Zoals je in mijn vorige blog kon lezen gaat inclusie voor een groot deel over gevoel en dat zit in een heleboel subtiele zaken. En over het algemeen zijn organisaties niet ingericht op gevoel, veel vaker op cijfers. Nu laten de cijfers keer op keer zien dat een divers team zorgt voor betere resultaten. Want: meerdere points of view, sluit vaak beter aan bij de maatschappij en een pittigere discussie zorgt voor hogere kwaliteit. Het proces duurt soms langer maar de output is beter. Organisaties zien steeds vaker het belang van diversiteit en geven het dus ook steeds meer prioriteit. Maar dat is dus echt wat anders dan prioriteit geven aan inclusiviteit.
Zoals er ook wel eens mooi gezegd wordt: Diversiteit is uitgenodigd worden om mee te eten, inclusie is meedoen met het gesprek aan tafel.
De paradox is dat je alleen diversiteit in cijfers kan bereiken als je aandacht geeft aan inclusie. Terwijl diversiteit niet zo goed voelt soms, maar inclusie juist gaat over je goed voelen (en op je plek). Diversiteit is een doel, inclusie is de weg erheen. Het systeem (de organisatie) zal hard moeten werken en zich in moeten zetten om een inclusieve werkplek te zijn. Wanneer dit niet expliciet en bewust gebeurt, zal het resultaat niet divers zijn. Er zijn organisaties waar hard wordt gestuurd op cijfers (bijvoorbeeld nationaal/internationaal qua personeel) maar waar geen aandacht wordt besteedt aan het veranderen van het oerHollandsche systeem. Er wordt dan (onbewust) vanuit gegaan dat als er internationale medewerkers worden aangesteld, het systeem als vanzelf meer inclusief (lees in dit geval internationaal) wordt. Dit is een misvatting en bovendien erg onaardig richting de mensen die je gaat aanstellen. Beter zorg je dat je systeem veiliger, vriendelijker en beter in elkaar gaat zitten zodat je een plek wordt waar internationale toptalenten wíllen werken. In plaats van deze taak bij deze groep te gaan neerleggen. Want als iemand zich niet welkom voelt bij de organisatie en er impliciet verwacht wordt dat diegene zich maar aanpast, zal iemand snel weer vertrekken. En is het een selffulfilling prophecy geworden: wij willen wel deze mensen aantrekken, we staan er echt voor open, maar zij willen niet blijven.
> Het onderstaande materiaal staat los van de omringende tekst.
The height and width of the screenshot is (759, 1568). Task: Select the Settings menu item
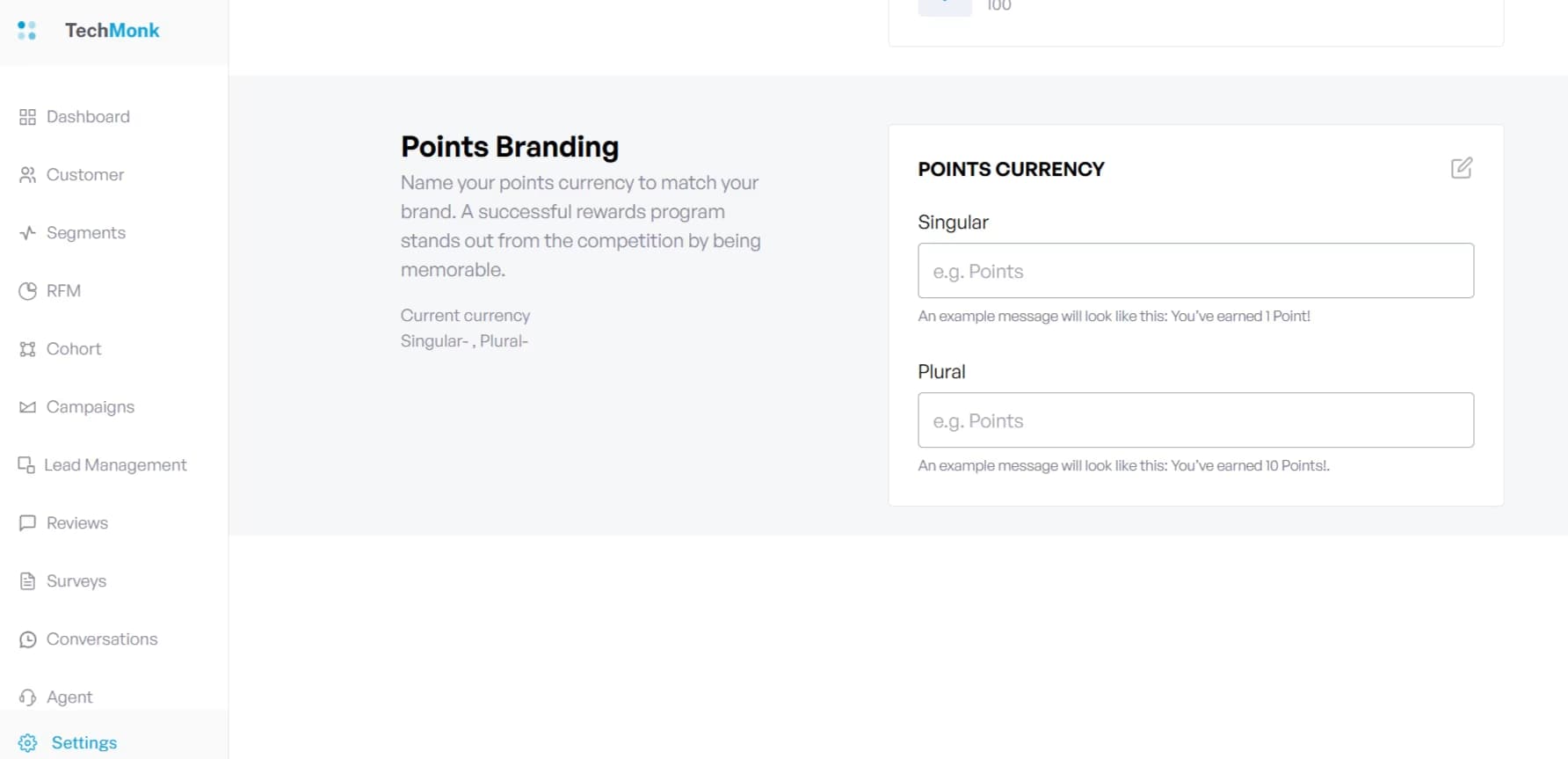coord(84,742)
Bij inclusie is zelfreflectie heel belangrijk. Je hersenen houden je middels bias (vooroordelen) altijd voor de gek. Daar een andere keer meer over 🙂
Check het eens bij jezelf: hoe divers is mijn team als ik kijk naar overtuigingen, sekse, gender, nationaliteiten, seksuele voorkeuren, et cetera? En wat doe ik zelf om nieuwe collega`s het gevoel van welkom te geven? Hoe open sta ik voor andere visies en meningen dan die van mijzelf?
– Mijn missie is om meer (kennis over) inclusie te verspreiden. Ik zal hier de aankomende tijd vaker over schrijven. –
Mooie blog, helder beschreven hoe de paradox werkt en hoe systemen die in stand kunnen houden. Ultiem geloof ik namelijk dat mensen wel willen mee-eten, dat echter veelal de juiste condities ontbreken.
Dankjewel Michel, en ik onderschijf je geloof!